Cloudflare’s Obinna Ekwuno and Netlify’s Erica Pisani gave great talks that helped define what the Edge is to developers and users. Erica taught us about the benefits of leveraging edge functions, while Obinna dicussed the challenges of deploying databases closer to the user. Obinna’s points and concerns were also echoed in the databases panel I mentioned earlier, particularly in figuring out how to abstract the database away from developers while maintaining up-to-date state close to the user.
The real highlight for me around this topic was the edge runtimes panel. Despite copious amounts of notes, I feel like I need to watch it a couple more times to get everything! It serves as a pretty good study of what the Edge represents and where it’s going. Much of the conversation reminded me of the “next billion users” concern that became popular a while back. As access to the Internet becomes increasingly common worldwide, how do you give users the same responsive experience whether they have high or low connection speeds? As more developers start building applications at scale, what are the acceptable tradeoffs to keep data healthy and in sync?
So, so much more and so little time.
I’m missing a lot here. It’s really hard to bottle my experience at this conference and confidently say I’m doing Phil justice here.

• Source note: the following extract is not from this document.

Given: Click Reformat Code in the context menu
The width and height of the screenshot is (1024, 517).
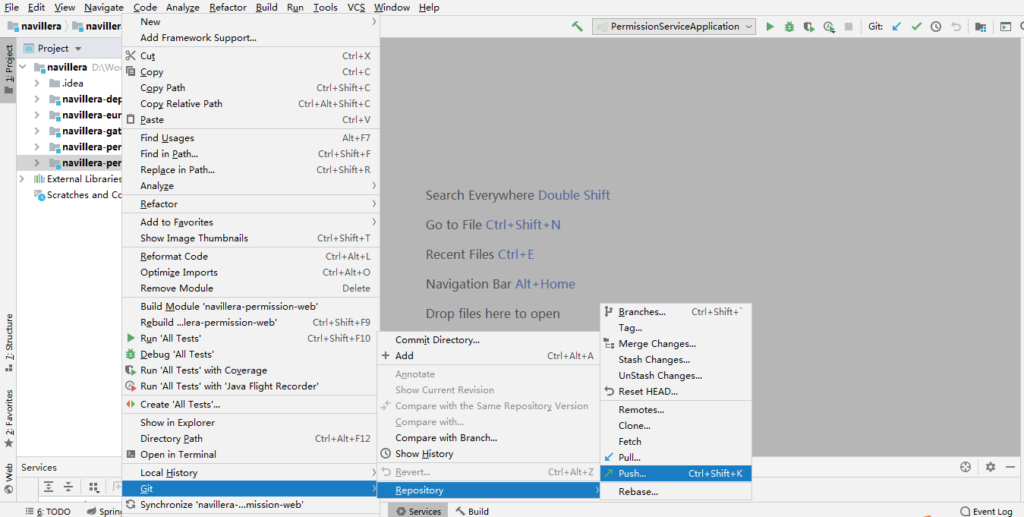Looking at the screenshot, I should click(x=174, y=256).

Everything I’ve touched on doesn’t even cover the “hallway track.” When I missed talks, I was having fascinating conversations with vendors at their booths, with folks about their thoughts on challenges I’m trying to solve, or even just in passing. Nevertheless, it was nothing short of a fantastic experience.
I’d like to shout out to everyone who made my time at Jamstack Conf 2022 such a delight! Thank yous again to Jo Franchetti, Alex Trost, Matt Biilmann, Sara Viera, Ben Hong, Brian Douglas, Chris Bach, and Jem Young, as well as to Caleb Jasik, Misko Hevery, Dana Lawson, Zach Leatherman, Phil Hawksworth, Jason Lengstorf, Monica Sarbu, and anyone else I may have forgotten! I know everyone here is just a regular person, but it’d be a lie to say I wasn’t a bit starstruck.
One more thing: if you managed to make it to the end of this recap and you yourself have not attended a conference, I implore that you make attending one a goal. Even if it’s a small one without a ton of coverage or big names, I encourage you find out where one is, whether their code of conduct is up to snuff, and if it is and you’re up to it, try and attend. Network with people, speak about what you’re concerned about, and add your voice to the conversation. The ecosystem needs it, and you’ll be all the better for the experience later.